Электрик Альбастров пошевелился и разлепил глаза.
– Опять все в сборе… – с отвращением проговорил он. – Прямо как по повестке…
И вновь уронил тяжёлую всклокоченную голову, даже не осознав, сколь глубокую мысль он только что высказал.
За ледяным переплётом мелких веток обозначилось нежное бежевое пятно, и, мелодично звякнув парой сосулек, на поляну вышел безукоризненно выбритый капитан Седьмых. Поприветствовал всех неспешным кивком и направился прямиком к Чертослепову.
– Постарайтесь вспомнить, – сосредоточенно произнёс он. – Не по протекции ли Намазова была принята на работу машинистка, перепечатавшая ваш отчёт о мероприятии?
Лицо Чертослепова почернело, как на иконе.
– Не вем, чесо глаголеши, – малодушно отводя глаза, пробормотал он. – Се аз многогрешный…
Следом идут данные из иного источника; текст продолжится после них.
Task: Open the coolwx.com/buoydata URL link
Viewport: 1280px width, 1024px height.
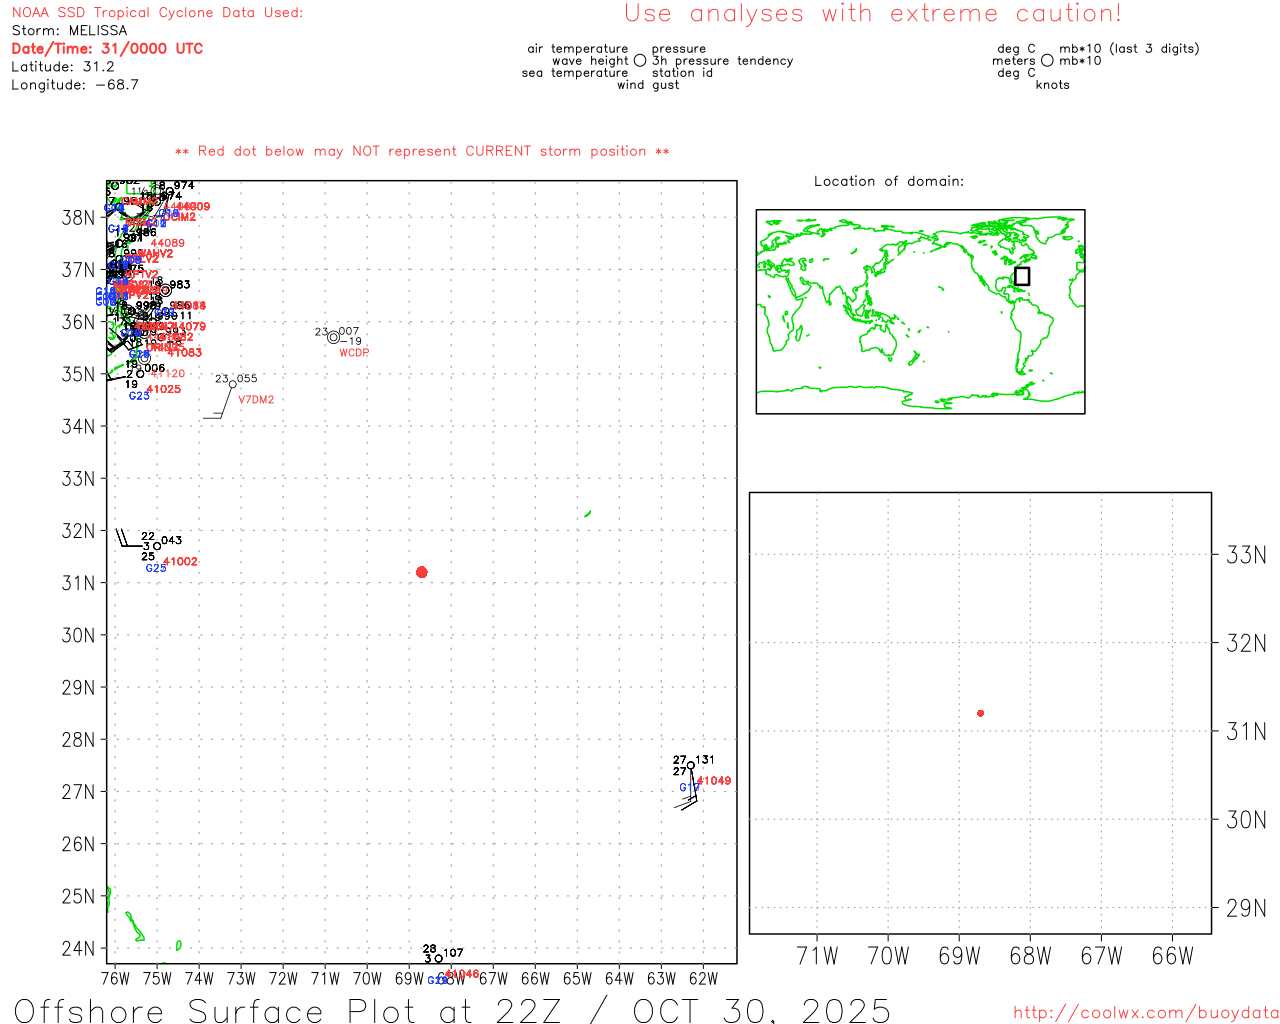Action: (1145, 1013)
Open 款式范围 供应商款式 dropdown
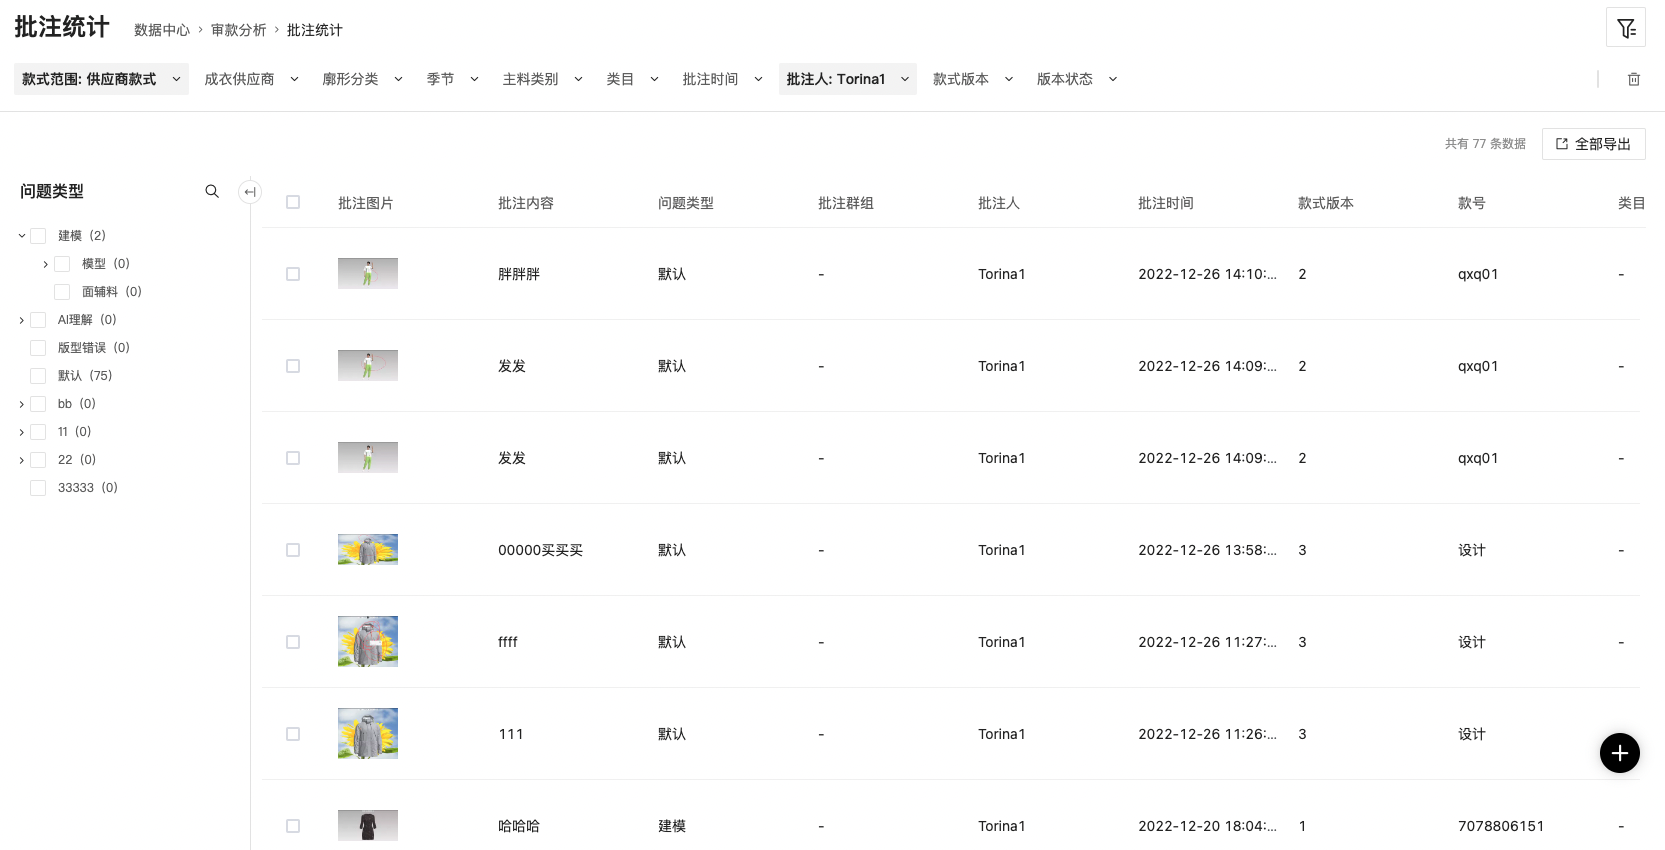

– Ну не надо, не надо, – хмурясь, прервал его капитан. – Минуту назад вы великолепно владели современным русским.
– По моей протекции… – с надрывом признался Чертослепов и обессиленно уронил голову на грудь.
– Вам знаком этот документ?
Чертослепов обречённо взглянул.
– Да, – сказал он. – Знаком.
– Ознакомьтесь внимательней, – холодно молвил капитан и, оставив бумагу в слабой руке Чертослепова, двинулся в неизвестном направлении.
Нежное бежевое пятно растаяло в ледяных зарослях февральского леса.